BAYRAM NAMAZI
Bayram namazı, diğer namazlar ve cemaatle kılınması yönüyle Cuma namazının tüm özelliklerini kapsar. Bayram namazı “tekbirleri” ile diğer namazlardan ayrılır. Tekbir ile ilgili bilgi verildi. Teşrik tekbirleri, kulun hem tenzih hem teşbih mertebesinde Hakkı “müşahede ile tevhid” ettiğinin Hakk’ça ifadesidir. Tekbirli bayram namazı, Allah’In mutlak birliğinin ve tevhidi zahiren ve batınen açıkça ilan etmektir. Tenzihi, teşbihi ve tevhidi yani İslam’ın ilan edilmesidir. Ramazan bayram namazı, orucun arkasından bu ilahi birliği ilan etmektedir. “Oruçlunun iki sevinci vardır. Biri iftar ettiğinde, ikincisi de Rabbini müşahede ettiğindeki sevincidir” buyurulmuştur. İnsan ramazan orucunu tutmuş ve iftar sevincini yaşamıştır. Bayram namazında, namaz müşahede olduğundan, “Allah ile” oturma, olma yönüyle bayram namazıda “Rabbini müşahede” müjdesine ulaşmaktır. Teşrik tekbirleri ise bu müjdeye ulaşıldığının ilanıdır. “Mücahede eden müşahede bulur” buyurulmuş ve oruç, sabır, aydınlık ve nur olduğundan bayram namazında “Rabbini müşahede” etme yolunda büyük yol katetmiştir. Allah “oruç benim içindir. Karşılığını Ben veririm” buyurarak, kulunu bayram namazında “müşahede” ile dünyadaki karşılığını vermiş olur. Ahiretteki karşılığını alacağınında müjdesidir. Oruç, nefisle cihad ve nefsi tezkiye olduğundan, nefste nur olan hakikatine ulaşıp, namazıda “göz nuru” olma özelliğine kavuşmuştur.

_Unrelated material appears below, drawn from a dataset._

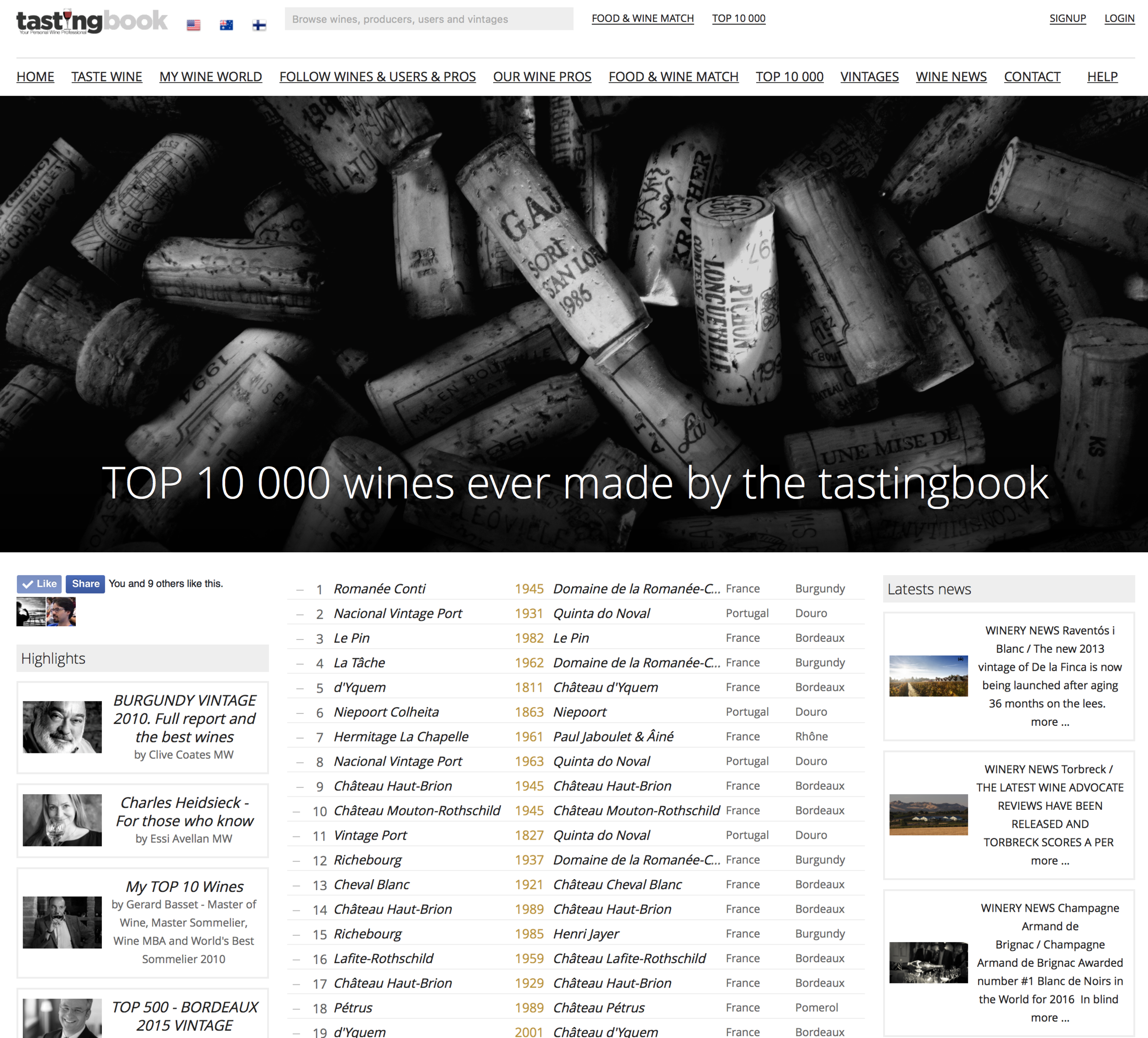Viewport: 1148px width, 1038px height.
Task: Open the Clive Coates portrait thumbnail
Action: point(62,727)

Kurban bayramındaki namaz ise, Hacc ile ilgili olup, kabeyi görmek, Allah’ın Zatını, uluhiyetini ve Rububiyetini müşahededir. Hacc’ın en önemli vasfı ve müjdesi, tek olan kabenin müşahedesinin temsilinde, Rabbini bu alemde müşahede edileceğinin müjdesidir. İşte kurban bayramı namazında kul, bu müşahedeye ulaştığını teşrik tekbirleri ile ilan eder. Bu ilan ediş O’nun tekliğini, birliğini, Ahadiyetini, uluhiyetini, Samediyeti ve Rububiyetini ilan ediştir. Ki bu ise İslam’ın özü ve hakikati nihai hedefidir.

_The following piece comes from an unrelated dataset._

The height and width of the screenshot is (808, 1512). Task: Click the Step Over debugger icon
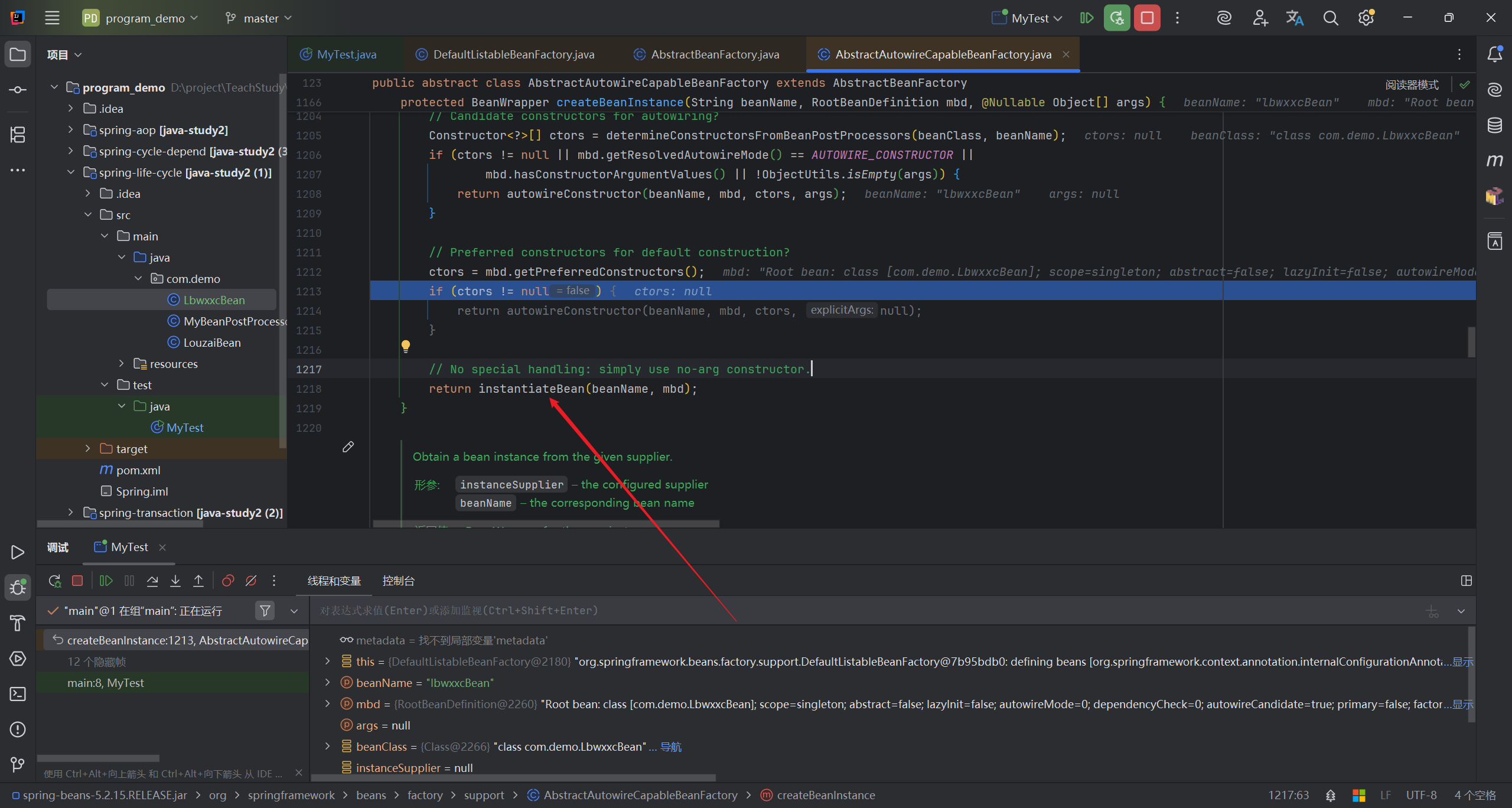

Kul tüm ibadetleri ile nefsini tezkiye etmiş, nefs cihadı ile nefsini bilmiş, nefsini kendinin bilinmesi için kula bir emanet olduğunu idrak etmiştir. Cemaatle kılınan bayram namazlarında diğer kullarınında “tek bir nefisten” halk edildiğinin şuuruna vararak, tüm nefislerin Allah’ın uluhiyetinin tasarrufunda olduğunu idrak ederek, nefsini sahibine teslim ederek “Müslüman olmuş” olur. Nefsini Hakka teslim ettiğinin nişanesi olarak “kurban” keser. Bu teslim ediş namazda müşahede ile taçlanır ve İslamın temsili olan “Eşhedü en lâ ilahe illallah ve eşhedü enne Muhammeden abduhu ve resuluhu” tevhidini müşahedeli olarak fiilen yaşamış olur. “Nefsini bilen Rabbını bilir” hadisini hayatına ibadetlerle adapte etmiş olur.

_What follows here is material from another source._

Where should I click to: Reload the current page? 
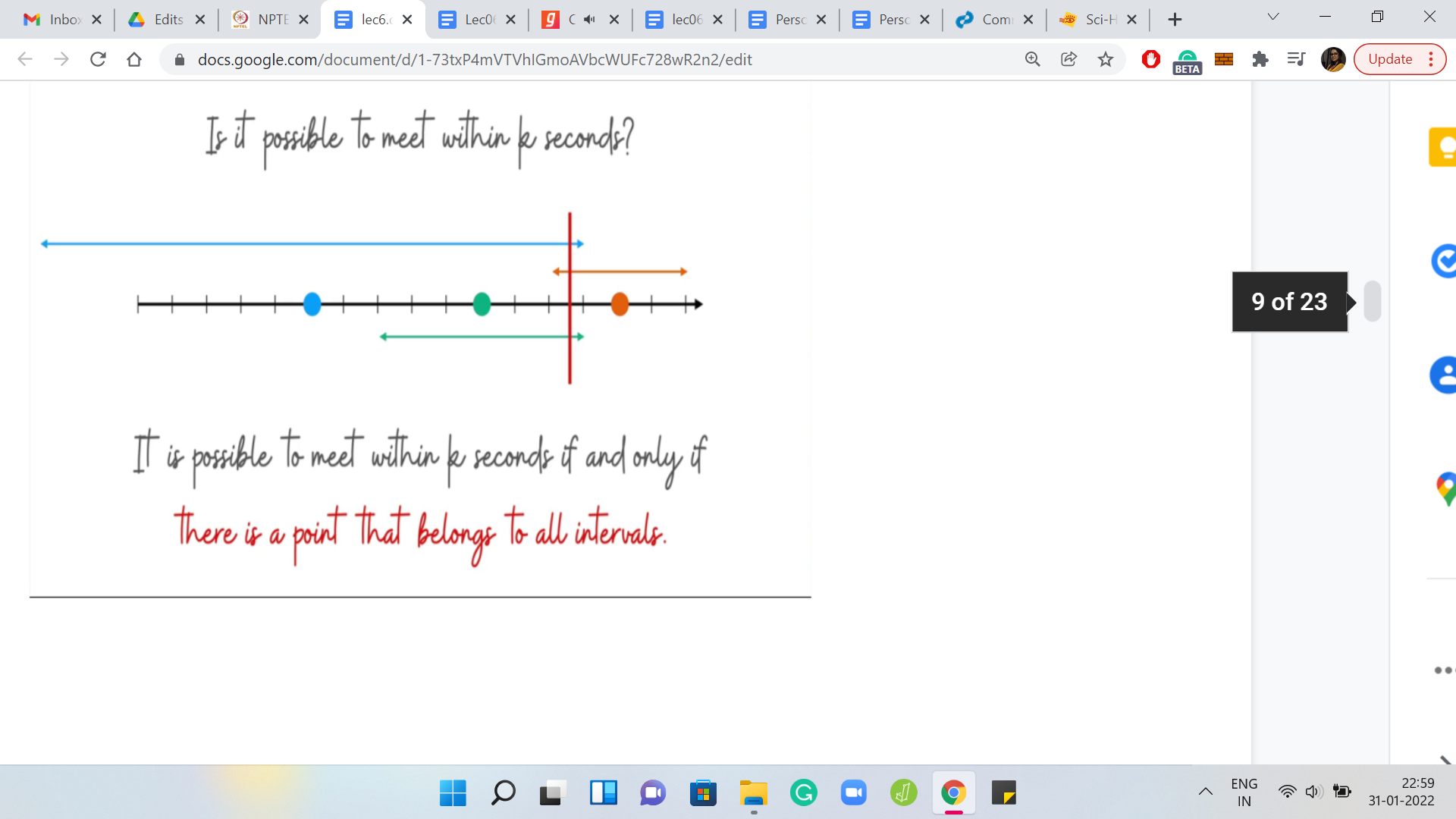tap(98, 59)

Cuma ve Bayram namazları, Hakk’la Hakk’ta olmak “genel varlık (vücud) tecellisi” olan nefesi rahmanı idrak etmek için emredilmiştir. Nefesi Rahman ile “Kün” emri verilerek, her varlığın ilmi hakikati (ayan-ı sabite) varlık sahnesinde yerini almıştır. Peygamber Efendimizin nefsi natıkası (Nefs-i Muhammedi) tüm ilahi hakikatleri içine alan “hakikat-i Muhammedi”dir. “Sen olmasaydın alemleri halk etmezdim” hitabını Nefs-i Muhammedi kanalıyla bu namazlarla idrak etmek daha kolaydır. Cemaatle olan namazlardır. Cemaatle olan her bireyin Allah katında “ilmi hakikati” vardır. İşte bu “ilmi hakikatlere” Kün emrini veren Nefesi Rahman kanalıyla Allah’tır. Cemaate imam olan ise gerçekte Allah’tır. Ayna olan Hz. Muhammed (sav) Allah’ın vekili olarak hakiki imamdır. Hz. Resul (sav) “Allah” ve “Rahman” isimleri ile imamlık yapmaktadır. Allah ismi tüm “ilmi hakikat programlarına” yani her bireye nefesi rahman ile haklarını bu namazlarda vermektedir. Cemaatle kılınan her namaz bu hükümleri taşır. Bu idrake insanı yaklaştırır. Cuma ve bayram namazlarında cemaat daha çok olduğundan “rahmette” genişlemektedir.